Dans le Haut-Rhin que la maladie avait touché le premier, l’envie de JMP ne s’est pas laissé prendre, ni suspendre ou “co-vider”. Non, la voici debout, bien vivante, comme si les rendez-vous donnés se dilataient dans l’éternité lorsqu’ensemble la santé s’invente. Celle-ci respire dans le cœur du Souffle Créateur et Sauveur contre toute espérance, toute attente, contre la triste raison raisonnante : “Toi, réveille-toi, prends ton grabat droit, que s’ouvre l’espace devant toi qui passes”, dit au paralytique le Christ si l’on développe les termes grecs employés par l’Evangile de Jean au chapitre 5, au verset 8. La plasticienne zimbabwéenne Nonhlanhla Mathe commente ainsi l’image choisie comme bannière et mot d’ordre de cette JMP :
L’arrière-plan supérieur dépeint, de droite à gauche, la transition d’un passé sombre et difficile vécu par la nation à un avenir plus prospère et prometteur.
Dans la partie inférieure du tableau, la composition dépeint plutôt l’amour, la guérison et la réconciliation inspirés par le passage de l’évangile de Jean 4, 2-9a.

Or ce relèvement est décrit par le verbe même dont l’esprit est l’éveil de toute la personne sous la résurrection qui rayonne déjà, comme l’aveugle-né discerne – après une nuit infiniment terne – les hommes tels des arbres, marchant et prenant devant ses yeux du champ (Mc 8, 24). Avec les arbres s’élèvent de grands et petits élèves !

L’hôpital lui-même sort de la mort un essor fort : pour soigner, la “Montagne au moine” mobilise des mains idoines.

Au pied, des feuilles de papier ne demandent qu’à verdoyer de pensées entières et d’ample matière.

La musique alors étend son accord en nombre d’ailes, et l’ombre frêle se brise en joyeux éclats, ne laissant personne las.

Et dès lors l’école encore décolle dans un sursaut plus beau que haut.

Le brouillard se déchire quand les livres soutirent à nos cerveaux fatigués le sourire d’un gué.
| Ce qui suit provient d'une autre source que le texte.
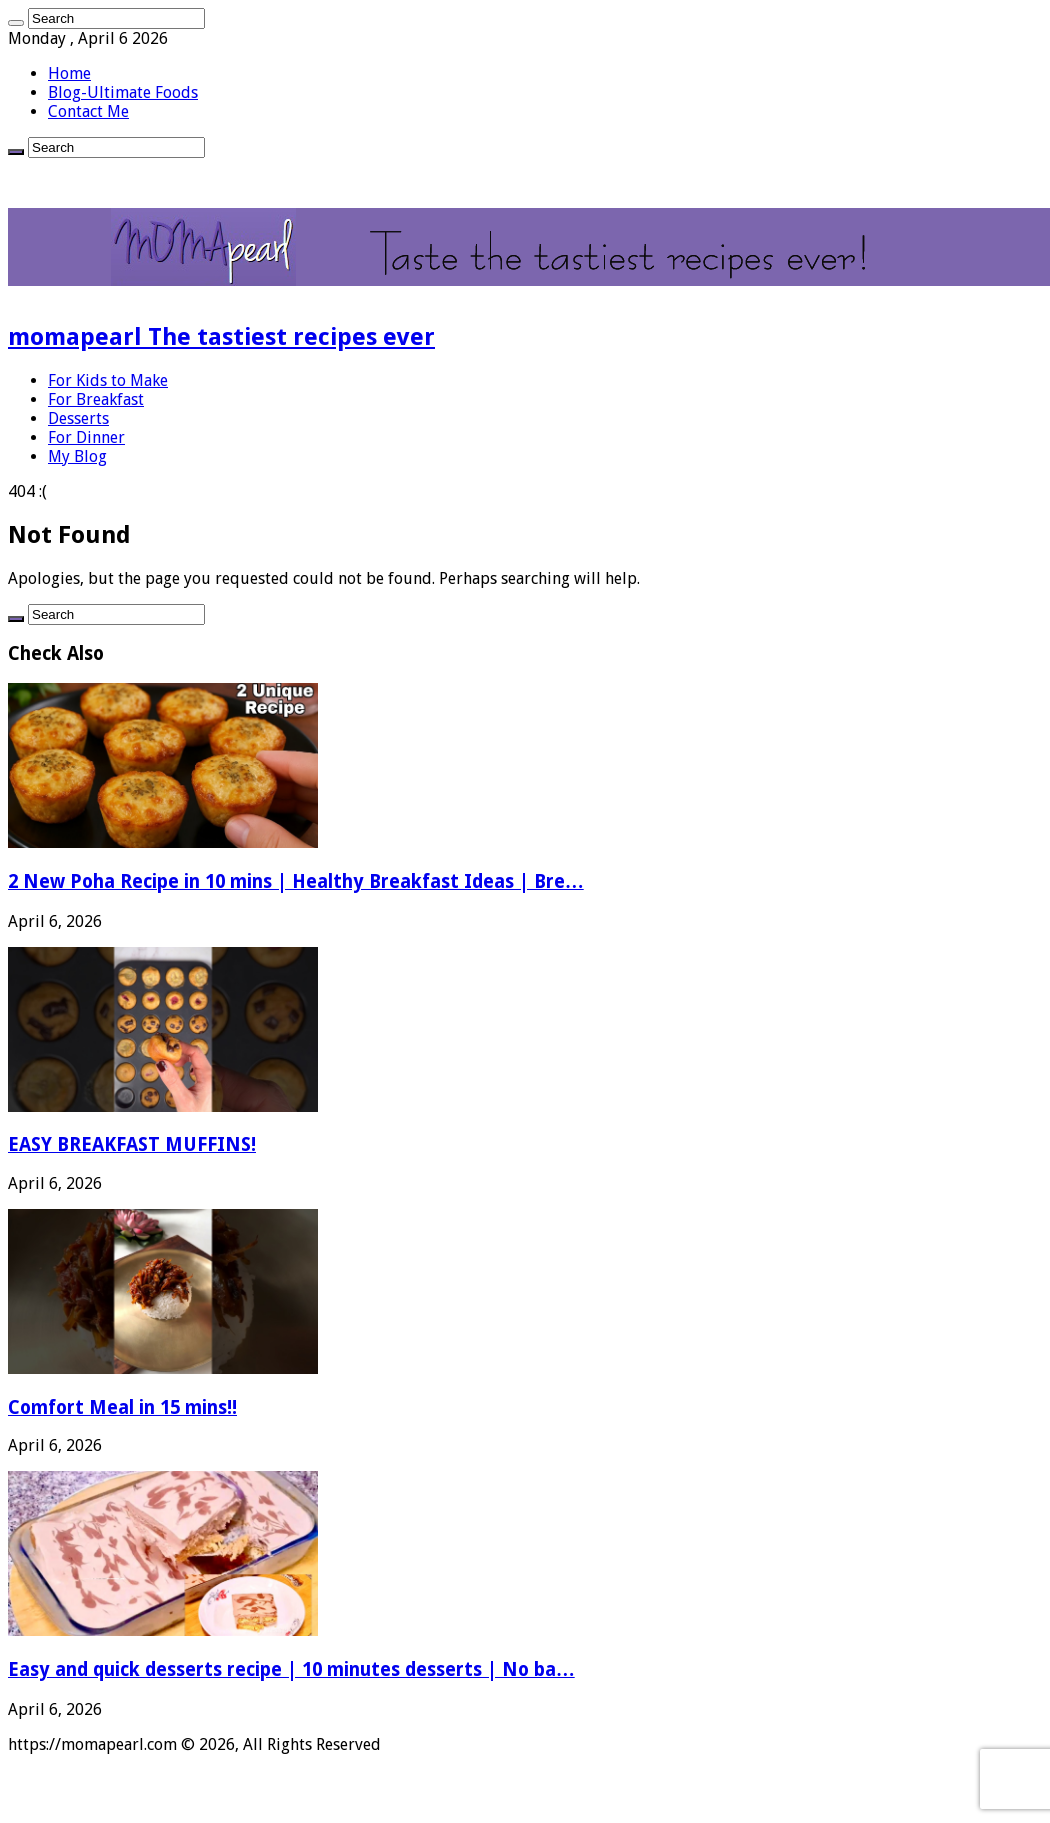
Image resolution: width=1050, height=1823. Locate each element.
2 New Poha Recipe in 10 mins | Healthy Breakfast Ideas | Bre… (296, 881)
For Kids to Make (108, 380)
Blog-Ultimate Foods (123, 92)
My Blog (77, 456)
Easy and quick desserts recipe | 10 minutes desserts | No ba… (291, 1669)
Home (69, 73)
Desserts (78, 418)
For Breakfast (96, 399)
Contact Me (88, 111)
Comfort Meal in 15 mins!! (122, 1407)
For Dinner (86, 437)
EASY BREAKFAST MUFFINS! (132, 1144)
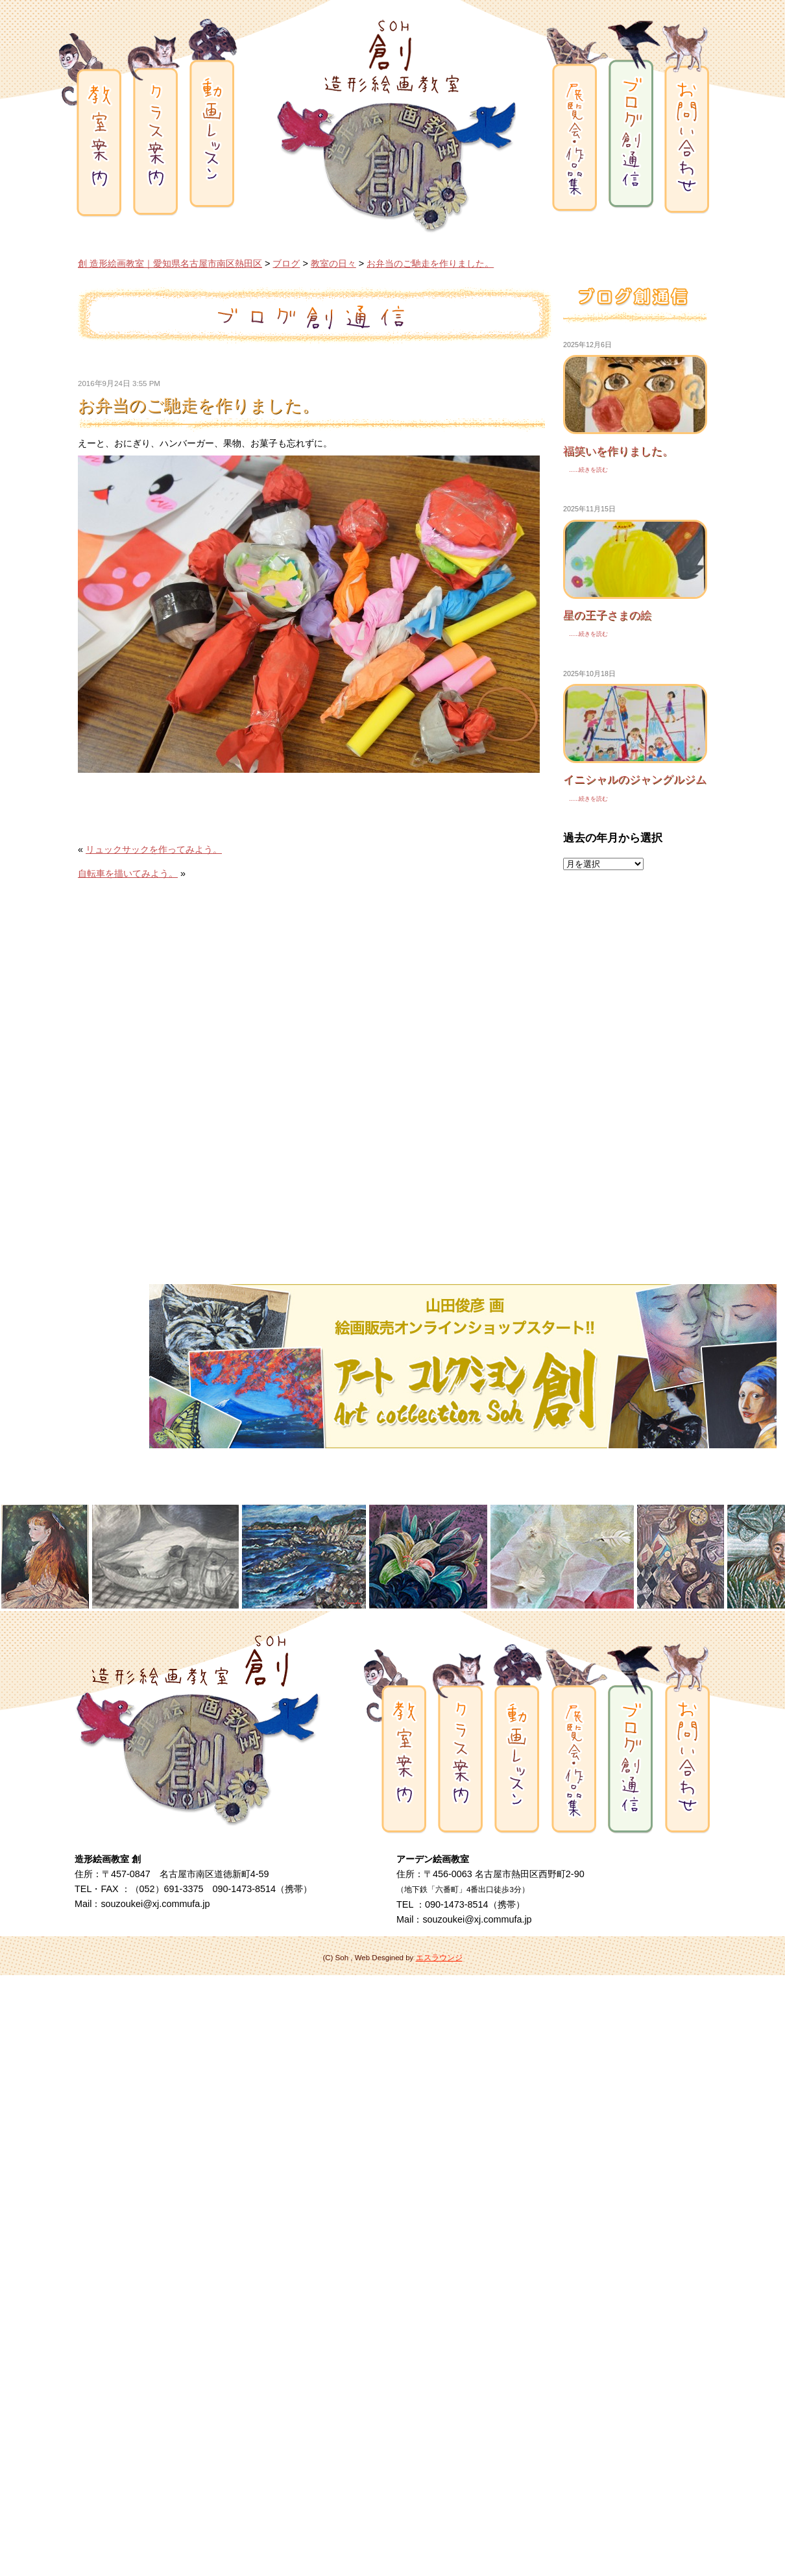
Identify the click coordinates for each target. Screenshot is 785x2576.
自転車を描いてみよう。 (128, 873)
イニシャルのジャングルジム (634, 779)
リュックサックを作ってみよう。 (154, 849)
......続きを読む (585, 470)
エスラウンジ (439, 1958)
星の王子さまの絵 (607, 615)
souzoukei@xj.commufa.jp (155, 1904)
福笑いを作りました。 (618, 450)
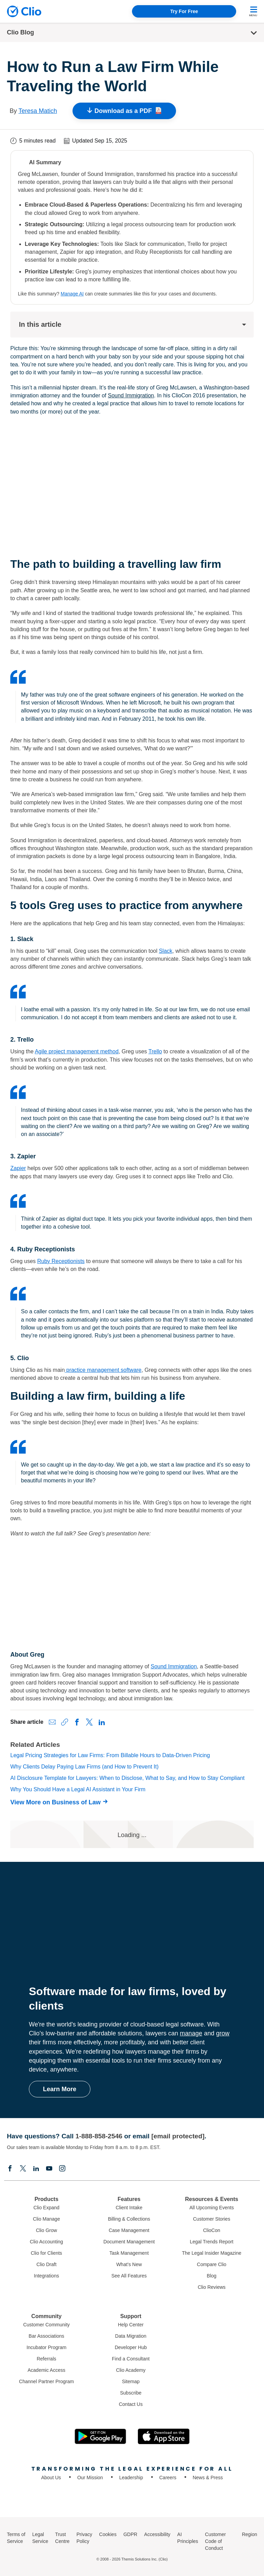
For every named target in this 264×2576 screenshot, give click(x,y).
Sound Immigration (131, 395)
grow (222, 2033)
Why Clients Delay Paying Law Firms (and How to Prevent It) (84, 1767)
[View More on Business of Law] (60, 1802)
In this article (132, 324)
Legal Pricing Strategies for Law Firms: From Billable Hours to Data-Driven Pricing (110, 1755)
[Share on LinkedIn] (102, 1722)
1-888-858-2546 (98, 2136)
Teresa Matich (38, 110)
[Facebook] (10, 2169)
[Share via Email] (52, 1722)
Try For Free (184, 11)
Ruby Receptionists (61, 1261)
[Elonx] (23, 2169)
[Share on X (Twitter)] (89, 1722)
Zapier (18, 1168)
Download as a (124, 110)
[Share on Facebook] (77, 1722)
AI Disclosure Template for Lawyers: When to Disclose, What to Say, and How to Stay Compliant (127, 1778)
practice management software (103, 1370)
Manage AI (72, 293)
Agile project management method (77, 1051)
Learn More (59, 2089)
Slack (165, 951)
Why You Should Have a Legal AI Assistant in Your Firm (77, 1789)
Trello (155, 1051)
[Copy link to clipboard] (64, 1722)
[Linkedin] (36, 2169)
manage (191, 2033)
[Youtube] (49, 2169)
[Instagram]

Suivons ce passage vers les merveilles qui de loin, de près, discrètement veillent.

La lumière et le sel brillent universels dans les peuples qui s’avancent de l’errance à l’espérance :

un Pasteur dans son enclos assure à chacun son lot.

Courons donc par-dessus les rues et les haies, redressons notre tronc, que se désagrège de nos yeux la taie : le grabat qui s’abat arrache comme une bourrasque les plus inhumains de nos masques !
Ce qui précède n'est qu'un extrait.